Atlanta — You’re sitting on your couch watching TV, flicking through the channels, stumbling upon VH1 and an episode of “Love and Hip Hop: Atlanta” is on. Joseline moves in a fast-paced motion, and she hits Althea. The drama forces you to change the channel, and you choose Bravo. The “Real Housewives of Atlanta” is on. The drama unfolds and all you hear is curse words being beeped out. You instantly turn it off.
What happened to television? Not just reality TV, but all that involves the portrayal of Black women.
The way they act leaves a representation that all Black women do is pour drinks on others and fight. It's not true, what happened to Black women on TV that had an impact on society and crossed those barriers?
Looking back on the TV shows of the early 2000s, “Girlfriends” in particular, had a significant role in African American sitcoms, their significance helped shape television and display the intelligence of Black women and women regardless. Showing Black women who supported each other while having successful careers and looking for love and affection.
“Girlfriends” was a glimpse into the lives of four friends — Joan, Maya, Lynn and Toni — as they navigate their way through life's trials and tribulations with wit and humor. It was the first millennial mainstream sitcom with modern Black women who ate sushi, did yoga and spoke ebonics with degrees. But through all the challenges of work and relationships, their friendship is their bond. The four women balanced friendships and careers.
Once the series ended, television shifted from supportive, successful Black women to drama-interested individuals. “When ‘Girlfriends’ didn’t return for a ninth season, there was a void in television narratives that focused solely on affirming the experiences of black women,” Fader reported.
As 2008 came to an end, that is when reality TV happened and we were introduced to”Real Housewives of Atlanta” (RHOA). The women of the show, called housewives, focus on African American women who manage families, relationships and businesses. The cast mostly consisted of several bold women: actress Nene Leakes; model Cynthia Bailey; Kandi Burruss, a member of 90s R&B group Xscape; Porsha Williams, host of “Dish Nation”; Kenya Moore, a former Miss USA; and Sheree Whitfield, the ex-wife of a former NFL player.
The drama shown never got resolved and eventually led to verbal and physical fights. RHOA – currently filming its 15th season – depicts Black women as drama-filled and ghetto. “Although the cast of RHOA acts exactly like the casts on other Real Housewives series, they’re viewed as loud, ghetto, trashy, angry Black women,” The Runner Online reported.

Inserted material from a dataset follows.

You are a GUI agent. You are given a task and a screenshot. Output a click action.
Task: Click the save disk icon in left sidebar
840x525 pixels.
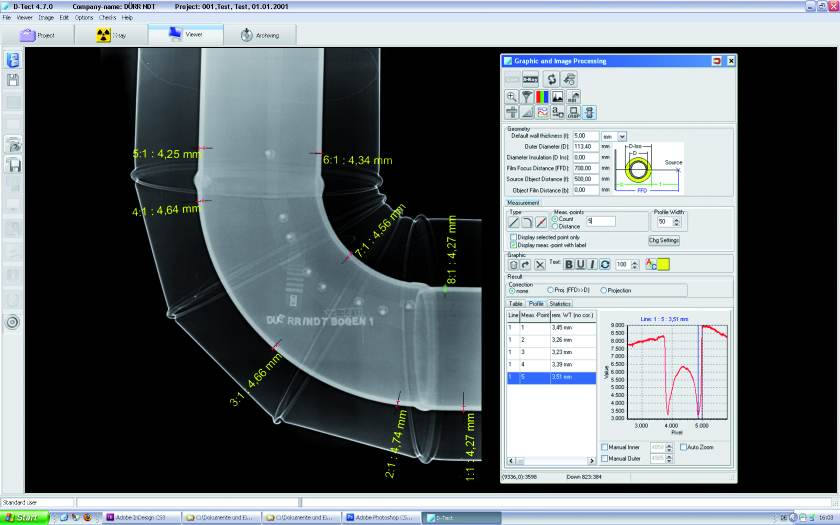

Just because RHOA is a predominantly African American cast, they are victims of stereotypes. Any other Real Housewives spinoff has a white form but they all do the same thing. Loud, arguing, and drama-filled. Black women are criticized more than white women in every aspect of society even if they do the same incident, although people only look at their color.
It is time to break the stereotype. There needs to be more shows on TV supporting Black women. They have broken barriers and continue to do so without the portrayal of certain individuals making it bad for the collective.